TEXT UNDER STUDY =>
=== Section Start ===

SLA vs FDM: 2026 Technical Guide to Choosing the Right Material

Ford interiors in resin SLA

If you are an engineer tasked with choosing between SLA and FDM, avoid comparisons based on opinions. This guide is founded on concrete data: tolerances measured to the micrometre, impermeability tests carried out by a university laboratory, and the use of these technologies by Ford in the development of the new electric Explorer. A definitive answer, free of marketing.

Surface finish: why SLA is unbeatable

Surface finish is often the first deciding factor in the choice between SLA and FDM — and the difference is structural, not aesthetic.

FDM printing (Fused Deposition Modelling) deposits melted thermoplastic layer by layer through a nozzle. Each layer is 120–200 µm thick and the junction lines are physically visible and tactilely perceptible on any surface.

SLA (Stereolithography) uses a light source — laser, DLP projector, or LED with LCD masking screen — to polymerise liquid resin one layer at a time. The result: surfaces comparable to injection-moulded parts, with a measurable surface roughness Ra in the order of 1–3 µm, compared to the 10–30 µm typical of FDM.

In terms of geometric detail, the difference is even more marked. The Formlabs Form 4 allows embossed details down to 0.1 mm and engraved details down to 0.15 mm. Professional FDM printers, on the other hand, achieve approximately 0.6 mm in width and 2 mm in minimum height to render a feature visible — performance up to six times lower.

=== Section End ===

WHAT YOU WILL DO =>
a. Translate the following sentence from the SLA vs FDM guide into Spanish: "Surface finish is often the first deciding factor in the choice between SLA and FDM — and the difference is structural, not aesthetic."
b. According to the SLA vs FDM guide, how thick is each layer deposited by FDM printing?
c. Pick up the SLA vs FDM guide after its final sentence and continue writing it.

(Stored data entries)
=== Section Start ===

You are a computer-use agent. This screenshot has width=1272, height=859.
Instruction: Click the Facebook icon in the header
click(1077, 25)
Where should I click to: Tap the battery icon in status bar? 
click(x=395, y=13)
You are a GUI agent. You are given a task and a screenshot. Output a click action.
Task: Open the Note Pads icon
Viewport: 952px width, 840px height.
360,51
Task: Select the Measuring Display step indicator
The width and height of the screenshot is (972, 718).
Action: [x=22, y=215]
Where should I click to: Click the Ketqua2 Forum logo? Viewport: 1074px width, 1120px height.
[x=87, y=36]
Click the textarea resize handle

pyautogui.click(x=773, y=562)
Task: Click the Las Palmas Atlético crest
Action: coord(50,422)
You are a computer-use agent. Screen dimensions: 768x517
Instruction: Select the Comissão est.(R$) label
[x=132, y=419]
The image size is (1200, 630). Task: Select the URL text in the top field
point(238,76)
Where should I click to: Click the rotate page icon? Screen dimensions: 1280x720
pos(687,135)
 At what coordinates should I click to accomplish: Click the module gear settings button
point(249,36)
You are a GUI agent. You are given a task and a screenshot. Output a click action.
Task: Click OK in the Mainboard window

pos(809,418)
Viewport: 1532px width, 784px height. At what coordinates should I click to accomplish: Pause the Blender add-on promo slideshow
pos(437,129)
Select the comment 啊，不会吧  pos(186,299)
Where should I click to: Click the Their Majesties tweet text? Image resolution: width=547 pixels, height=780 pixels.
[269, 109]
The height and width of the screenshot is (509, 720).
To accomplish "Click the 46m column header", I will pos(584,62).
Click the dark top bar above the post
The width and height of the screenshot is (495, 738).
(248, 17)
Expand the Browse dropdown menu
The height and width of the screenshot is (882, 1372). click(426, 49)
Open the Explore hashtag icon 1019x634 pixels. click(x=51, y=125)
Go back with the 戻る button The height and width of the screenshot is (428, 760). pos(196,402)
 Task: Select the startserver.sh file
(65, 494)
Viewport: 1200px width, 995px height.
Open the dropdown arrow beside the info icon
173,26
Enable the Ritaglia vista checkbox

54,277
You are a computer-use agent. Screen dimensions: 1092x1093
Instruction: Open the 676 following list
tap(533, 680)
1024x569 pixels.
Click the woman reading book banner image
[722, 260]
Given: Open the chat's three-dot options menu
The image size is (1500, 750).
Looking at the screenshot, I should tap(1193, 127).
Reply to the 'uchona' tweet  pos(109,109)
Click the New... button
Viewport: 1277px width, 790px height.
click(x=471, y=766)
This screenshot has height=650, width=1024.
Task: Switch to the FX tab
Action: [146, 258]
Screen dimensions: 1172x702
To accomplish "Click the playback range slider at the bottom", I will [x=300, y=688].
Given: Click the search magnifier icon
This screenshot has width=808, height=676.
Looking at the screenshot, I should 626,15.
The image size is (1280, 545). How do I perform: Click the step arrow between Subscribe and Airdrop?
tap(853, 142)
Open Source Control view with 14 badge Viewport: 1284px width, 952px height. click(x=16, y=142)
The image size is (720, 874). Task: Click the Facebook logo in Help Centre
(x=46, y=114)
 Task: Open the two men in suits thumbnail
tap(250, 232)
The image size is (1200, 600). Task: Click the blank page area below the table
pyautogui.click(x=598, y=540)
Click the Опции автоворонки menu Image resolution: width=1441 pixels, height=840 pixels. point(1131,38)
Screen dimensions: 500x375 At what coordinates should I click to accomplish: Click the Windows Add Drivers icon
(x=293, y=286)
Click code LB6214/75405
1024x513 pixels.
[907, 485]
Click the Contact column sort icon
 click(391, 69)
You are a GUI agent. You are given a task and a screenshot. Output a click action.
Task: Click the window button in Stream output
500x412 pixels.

=== Section End ===

RESULTS OF THE EXERCISE =>
a. El acabado superficial suele ser el primer factor decisivo a la hora de elegir entre SLA y FDM, y la diferencia es estructural, no estética.

b. Each layer is 120–200 µm thick.

c.
This difference has immediate practical consequences: semi-transparent FDM components never achieve true optical transparency, as the layer deposition lines refract light. Conversely, SLA components in transparent resin can achieve optical transmittance suitable for microfluidics applications, LED covers, and medical devices.

As Bruno Alves, additive manufacturing expert and tooling specialist at Ford, stated:

"The Form 3L allows us to print large parts, such as the external body panels of the vehicle. 3D printing is suited to this application because it is fast and allows us to achieve excellent quality compared to mass production."

SLA Formlabs

Impermeability: tests by the University of Rhode Island

The Underwater Robotics and Imaging Laboratory (URIL) at the University of Rhode Island conducted a rigorous study on 3D-printed housings using three technologies — FDM, SLA, and SLS — subjecting them to progressive pressurisation in an underwater chamber.

Protocol: housings for robotic components printed using the three technologies, placed in a pressurisation chamber with controlled increments. The measurement: time before infiltration and maximum pressure sustained.

Results:

  • FDM: water infiltration within a few seconds. Failure at minimal pressure. Inter-fibre voids allow fluid passage even without significant pressure.
  • SLA: seal maintained up to very high pressurisation levels. Classified as hermetic. Molecular cross-linking eliminates interfacial porosity.
  • SLS (untreated): seal maintained at moderate pressurisation. After vapour smoothing, the seal reaches levels comparable to SLA.

The physical reason is decisive in understanding why this result cannot be replicated simply by optimising an FDM print. In SLA, the part in its raw state — the so-called green state — retains groups that are still polymerisable which, during subsequent UV curing, generate covalent bonds between layers. At the molecular level, there is therefore no real distinction between the XY plane and the Z axis: the component behaves as a single continuous polymer network.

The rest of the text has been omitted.